Record extracts.
################
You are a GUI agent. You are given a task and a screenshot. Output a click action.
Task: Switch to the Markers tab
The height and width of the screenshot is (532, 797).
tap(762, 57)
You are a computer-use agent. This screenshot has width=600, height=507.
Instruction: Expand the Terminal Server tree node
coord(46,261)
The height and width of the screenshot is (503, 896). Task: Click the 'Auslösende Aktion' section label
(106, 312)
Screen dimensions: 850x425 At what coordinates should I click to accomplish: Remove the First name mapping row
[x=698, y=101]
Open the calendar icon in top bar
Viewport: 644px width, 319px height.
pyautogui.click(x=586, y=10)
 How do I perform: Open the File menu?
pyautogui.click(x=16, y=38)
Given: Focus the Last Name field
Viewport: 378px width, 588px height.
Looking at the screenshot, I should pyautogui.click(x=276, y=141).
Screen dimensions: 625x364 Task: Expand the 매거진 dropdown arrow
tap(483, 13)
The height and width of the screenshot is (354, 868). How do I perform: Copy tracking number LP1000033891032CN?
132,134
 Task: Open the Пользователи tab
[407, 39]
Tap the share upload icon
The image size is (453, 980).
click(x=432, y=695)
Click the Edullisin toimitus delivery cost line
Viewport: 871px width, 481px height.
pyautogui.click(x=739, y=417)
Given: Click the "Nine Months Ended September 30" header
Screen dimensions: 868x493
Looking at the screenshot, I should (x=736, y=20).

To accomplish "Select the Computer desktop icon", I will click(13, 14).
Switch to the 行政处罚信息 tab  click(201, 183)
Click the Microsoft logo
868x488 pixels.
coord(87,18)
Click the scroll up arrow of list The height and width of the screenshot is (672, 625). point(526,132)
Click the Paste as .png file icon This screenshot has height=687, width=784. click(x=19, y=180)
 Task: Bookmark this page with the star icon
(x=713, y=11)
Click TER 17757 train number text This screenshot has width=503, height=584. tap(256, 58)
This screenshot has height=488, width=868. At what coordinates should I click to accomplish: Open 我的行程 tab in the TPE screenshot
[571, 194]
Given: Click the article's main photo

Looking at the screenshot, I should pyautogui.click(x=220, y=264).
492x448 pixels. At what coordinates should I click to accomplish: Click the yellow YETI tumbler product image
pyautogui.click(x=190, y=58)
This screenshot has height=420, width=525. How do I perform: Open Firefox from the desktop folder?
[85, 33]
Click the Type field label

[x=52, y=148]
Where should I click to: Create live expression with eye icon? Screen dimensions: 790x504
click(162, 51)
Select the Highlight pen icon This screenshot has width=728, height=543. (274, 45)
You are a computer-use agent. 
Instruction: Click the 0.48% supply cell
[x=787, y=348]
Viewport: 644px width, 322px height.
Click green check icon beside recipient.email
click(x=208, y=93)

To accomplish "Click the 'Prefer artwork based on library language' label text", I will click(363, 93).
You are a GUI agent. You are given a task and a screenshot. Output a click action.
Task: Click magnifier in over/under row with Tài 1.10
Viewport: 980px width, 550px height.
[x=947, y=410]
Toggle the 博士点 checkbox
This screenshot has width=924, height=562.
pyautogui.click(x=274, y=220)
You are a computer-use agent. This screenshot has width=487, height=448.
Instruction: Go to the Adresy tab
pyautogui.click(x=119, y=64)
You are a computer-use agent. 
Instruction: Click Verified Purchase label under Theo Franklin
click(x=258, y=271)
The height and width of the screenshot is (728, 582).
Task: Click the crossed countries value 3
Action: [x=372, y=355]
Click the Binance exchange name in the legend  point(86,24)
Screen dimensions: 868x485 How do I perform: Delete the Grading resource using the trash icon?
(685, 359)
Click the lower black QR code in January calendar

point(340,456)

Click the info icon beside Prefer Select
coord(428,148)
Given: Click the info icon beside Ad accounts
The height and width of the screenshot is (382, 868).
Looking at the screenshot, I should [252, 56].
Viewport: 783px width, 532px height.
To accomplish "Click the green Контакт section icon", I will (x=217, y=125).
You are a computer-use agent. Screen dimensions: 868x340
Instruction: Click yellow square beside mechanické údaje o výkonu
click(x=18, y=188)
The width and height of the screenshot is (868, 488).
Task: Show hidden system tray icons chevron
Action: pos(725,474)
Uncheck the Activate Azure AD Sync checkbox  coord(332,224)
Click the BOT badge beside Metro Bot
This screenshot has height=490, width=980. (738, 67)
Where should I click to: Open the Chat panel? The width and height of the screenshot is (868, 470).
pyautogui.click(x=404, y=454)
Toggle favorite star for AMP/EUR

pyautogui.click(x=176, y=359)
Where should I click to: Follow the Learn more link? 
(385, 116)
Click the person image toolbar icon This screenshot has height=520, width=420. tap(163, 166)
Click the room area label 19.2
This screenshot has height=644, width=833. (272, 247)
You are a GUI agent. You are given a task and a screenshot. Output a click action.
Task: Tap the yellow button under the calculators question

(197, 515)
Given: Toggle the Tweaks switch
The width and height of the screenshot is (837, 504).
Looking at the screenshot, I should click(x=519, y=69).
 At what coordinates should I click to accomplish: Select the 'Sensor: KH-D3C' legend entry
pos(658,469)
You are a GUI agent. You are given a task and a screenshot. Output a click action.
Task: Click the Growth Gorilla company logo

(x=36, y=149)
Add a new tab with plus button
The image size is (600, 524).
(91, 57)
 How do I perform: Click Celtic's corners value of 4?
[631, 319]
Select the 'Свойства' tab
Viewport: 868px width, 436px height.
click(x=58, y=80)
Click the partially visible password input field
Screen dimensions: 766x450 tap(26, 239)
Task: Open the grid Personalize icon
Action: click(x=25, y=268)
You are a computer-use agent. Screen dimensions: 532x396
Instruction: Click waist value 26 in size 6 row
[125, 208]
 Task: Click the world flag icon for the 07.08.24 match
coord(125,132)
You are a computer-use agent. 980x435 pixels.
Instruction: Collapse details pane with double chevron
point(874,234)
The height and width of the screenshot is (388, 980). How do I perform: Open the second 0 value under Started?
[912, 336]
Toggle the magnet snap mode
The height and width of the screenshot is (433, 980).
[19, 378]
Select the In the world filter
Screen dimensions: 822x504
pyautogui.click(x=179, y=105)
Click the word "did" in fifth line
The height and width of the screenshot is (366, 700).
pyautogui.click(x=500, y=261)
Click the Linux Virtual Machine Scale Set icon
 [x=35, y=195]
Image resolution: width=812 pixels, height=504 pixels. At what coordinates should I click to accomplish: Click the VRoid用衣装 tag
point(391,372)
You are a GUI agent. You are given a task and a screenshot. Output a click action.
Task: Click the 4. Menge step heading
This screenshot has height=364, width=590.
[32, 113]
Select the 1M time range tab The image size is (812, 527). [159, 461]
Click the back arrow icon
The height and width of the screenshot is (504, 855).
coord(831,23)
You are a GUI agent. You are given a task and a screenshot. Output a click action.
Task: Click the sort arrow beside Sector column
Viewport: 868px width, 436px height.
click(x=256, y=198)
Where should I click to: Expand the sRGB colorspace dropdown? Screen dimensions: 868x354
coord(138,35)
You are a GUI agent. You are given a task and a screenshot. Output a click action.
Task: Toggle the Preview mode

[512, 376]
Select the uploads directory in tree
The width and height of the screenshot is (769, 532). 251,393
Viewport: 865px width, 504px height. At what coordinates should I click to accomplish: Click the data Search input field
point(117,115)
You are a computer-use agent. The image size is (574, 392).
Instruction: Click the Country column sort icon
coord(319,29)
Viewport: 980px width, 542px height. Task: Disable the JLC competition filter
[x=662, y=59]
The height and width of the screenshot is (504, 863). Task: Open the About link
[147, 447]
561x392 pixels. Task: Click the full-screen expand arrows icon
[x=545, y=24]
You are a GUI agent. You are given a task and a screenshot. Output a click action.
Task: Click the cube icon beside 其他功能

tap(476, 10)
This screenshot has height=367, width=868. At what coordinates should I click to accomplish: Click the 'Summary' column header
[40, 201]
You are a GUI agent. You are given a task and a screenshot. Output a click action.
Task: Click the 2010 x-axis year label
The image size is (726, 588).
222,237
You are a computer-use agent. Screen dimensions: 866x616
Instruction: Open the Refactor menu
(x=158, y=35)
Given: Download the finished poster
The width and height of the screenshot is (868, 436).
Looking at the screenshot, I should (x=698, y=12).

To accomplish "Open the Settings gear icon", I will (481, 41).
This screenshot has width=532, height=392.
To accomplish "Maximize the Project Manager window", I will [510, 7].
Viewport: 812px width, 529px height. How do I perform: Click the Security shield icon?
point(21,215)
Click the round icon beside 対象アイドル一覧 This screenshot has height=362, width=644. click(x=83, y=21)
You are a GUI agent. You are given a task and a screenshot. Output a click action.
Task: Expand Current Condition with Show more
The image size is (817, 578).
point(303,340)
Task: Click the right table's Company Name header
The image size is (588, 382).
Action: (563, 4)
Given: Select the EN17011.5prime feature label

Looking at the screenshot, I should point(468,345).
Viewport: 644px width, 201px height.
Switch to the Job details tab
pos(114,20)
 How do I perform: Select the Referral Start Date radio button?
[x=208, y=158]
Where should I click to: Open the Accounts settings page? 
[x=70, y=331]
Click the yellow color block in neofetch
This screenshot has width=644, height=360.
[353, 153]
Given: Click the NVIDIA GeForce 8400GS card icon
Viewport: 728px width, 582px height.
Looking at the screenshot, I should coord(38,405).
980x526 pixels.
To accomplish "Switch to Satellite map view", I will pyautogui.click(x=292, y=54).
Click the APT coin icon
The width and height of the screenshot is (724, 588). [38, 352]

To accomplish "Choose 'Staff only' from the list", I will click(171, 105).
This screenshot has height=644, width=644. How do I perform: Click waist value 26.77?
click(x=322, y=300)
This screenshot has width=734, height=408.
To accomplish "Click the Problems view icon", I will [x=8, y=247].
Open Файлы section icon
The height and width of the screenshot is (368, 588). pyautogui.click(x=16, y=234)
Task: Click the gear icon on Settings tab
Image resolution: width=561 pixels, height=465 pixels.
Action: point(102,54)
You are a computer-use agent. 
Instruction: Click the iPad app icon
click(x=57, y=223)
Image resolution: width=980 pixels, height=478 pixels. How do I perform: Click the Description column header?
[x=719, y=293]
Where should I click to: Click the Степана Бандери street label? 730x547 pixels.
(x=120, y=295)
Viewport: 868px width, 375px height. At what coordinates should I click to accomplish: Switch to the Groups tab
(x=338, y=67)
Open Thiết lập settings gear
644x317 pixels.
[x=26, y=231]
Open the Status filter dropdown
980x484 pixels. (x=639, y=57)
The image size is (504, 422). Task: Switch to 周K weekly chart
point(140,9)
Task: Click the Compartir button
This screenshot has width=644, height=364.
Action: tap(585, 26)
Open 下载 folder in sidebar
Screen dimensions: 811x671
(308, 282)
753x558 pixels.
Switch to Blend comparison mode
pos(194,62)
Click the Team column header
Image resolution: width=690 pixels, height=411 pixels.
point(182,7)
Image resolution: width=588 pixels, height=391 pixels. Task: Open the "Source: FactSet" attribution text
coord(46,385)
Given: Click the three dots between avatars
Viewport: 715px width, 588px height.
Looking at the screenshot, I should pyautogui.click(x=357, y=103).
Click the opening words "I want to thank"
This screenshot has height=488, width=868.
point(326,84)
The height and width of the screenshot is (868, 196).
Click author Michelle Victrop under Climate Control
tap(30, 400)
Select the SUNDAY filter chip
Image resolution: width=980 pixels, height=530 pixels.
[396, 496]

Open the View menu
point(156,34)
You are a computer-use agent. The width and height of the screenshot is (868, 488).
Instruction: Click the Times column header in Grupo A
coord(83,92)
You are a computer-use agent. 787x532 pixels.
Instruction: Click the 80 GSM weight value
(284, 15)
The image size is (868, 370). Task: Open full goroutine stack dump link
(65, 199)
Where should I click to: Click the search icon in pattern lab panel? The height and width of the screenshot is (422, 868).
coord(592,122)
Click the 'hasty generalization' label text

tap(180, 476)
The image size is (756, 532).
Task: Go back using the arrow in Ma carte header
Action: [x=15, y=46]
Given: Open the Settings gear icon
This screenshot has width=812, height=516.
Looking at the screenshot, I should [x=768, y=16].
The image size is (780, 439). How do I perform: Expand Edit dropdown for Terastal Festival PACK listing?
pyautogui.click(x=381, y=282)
################
Only the lines from the start of the material through the line containing "Click the Microsoft logo" should be repeated, and they should be repeated exactly.

You are a GUI agent. You are given a task and a screenshot. Output a click action.
Task: Switch to the Markers tab
The height and width of the screenshot is (532, 797).
tap(762, 57)
You are a computer-use agent. This screenshot has width=600, height=507.
Instruction: Expand the Terminal Server tree node
coord(46,261)
The height and width of the screenshot is (503, 896). Task: Click the 'Auslösende Aktion' section label
(106, 312)
Screen dimensions: 850x425 At what coordinates should I click to accomplish: Remove the First name mapping row
[x=698, y=101]
Open the calendar icon in top bar
Viewport: 644px width, 319px height.
pyautogui.click(x=586, y=10)
 How do I perform: Open the File menu?
pyautogui.click(x=16, y=38)
Given: Focus the Last Name field
Viewport: 378px width, 588px height.
Looking at the screenshot, I should pyautogui.click(x=276, y=141).
Screen dimensions: 625x364 Task: Expand the 매거진 dropdown arrow
tap(483, 13)
The height and width of the screenshot is (354, 868). How do I perform: Copy tracking number LP1000033891032CN?
132,134
 Task: Open the Пользователи tab
[407, 39]
Tap the share upload icon
The image size is (453, 980).
click(x=432, y=695)
Click the Edullisin toimitus delivery cost line
Viewport: 871px width, 481px height.
pyautogui.click(x=739, y=417)
Given: Click the "Nine Months Ended September 30" header
Screen dimensions: 868x493
Looking at the screenshot, I should (x=736, y=20).

To accomplish "Select the Computer desktop icon", I will click(13, 14).
Switch to the 行政处罚信息 tab  click(201, 183)
Click the Microsoft logo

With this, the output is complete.